# Blasting titanium???



## oneinthaair (Mar 31, 2015)

What's best to blast Ti with glass, soda, bead or ??? Looking for a dull smooth finish.


----------



## Str8stroke (Apr 1, 2015)

Would the type of Ti matter too??


----------



## NoNotAgain (Apr 1, 2015)

Titanium is typically blasted as with a wet slurry, otherwise it creates lots of sparks. Soda blast will give the dullest surface finish as it will remove or displace the least amount of material.

As for the type of titanium, it doesn't matter. You may have to dwell on a location a little longer with a titanium alloy like 6AL4V over CP2, but they all can be blasted.
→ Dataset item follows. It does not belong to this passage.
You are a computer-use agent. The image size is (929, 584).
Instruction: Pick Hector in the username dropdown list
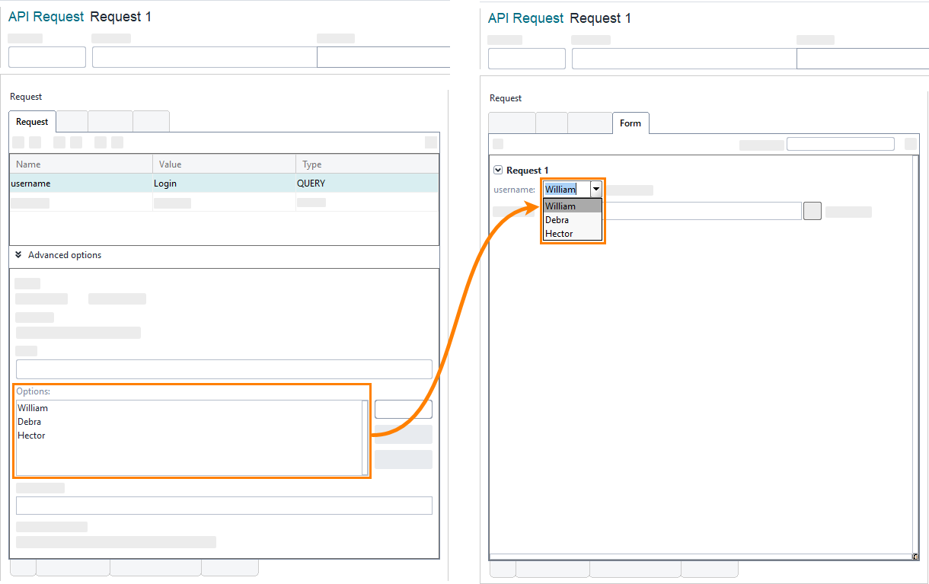(x=559, y=234)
A ground strap to the work piece will help in keeping the sparks down.


----------



## Str8stroke (Apr 1, 2015)

Good info No, I didn't know about the sparks. Interesting.


----------



## Jumpmaster (Apr 1, 2015)

I use glass media in my bead blast cabinet...it's dry and doesn't really create many sparks on Grade 5 Titanium. Nothing happens even with the few it does make though...it works great. I've used it to remove laser-engraved "branding" off a few items and it makes quick work of it. You can vary the air pressure to the blast cabinet to suit how aggressively you want to blast the surface.


----------



## NoNotAgain (Apr 1, 2015)

Jumpmaster said:


> I use glass media in my bead blast cabinet...it's dry and doesn't really create many sparks on Grade 5 Titanium. Nothing happens even with the few it does make though...it works great. I've used it to remove laser-engraved "branding" off a few items and it makes quick work of it. You can vary the air pressure to the blast cabinet to suit how aggressively you want to blast the surface.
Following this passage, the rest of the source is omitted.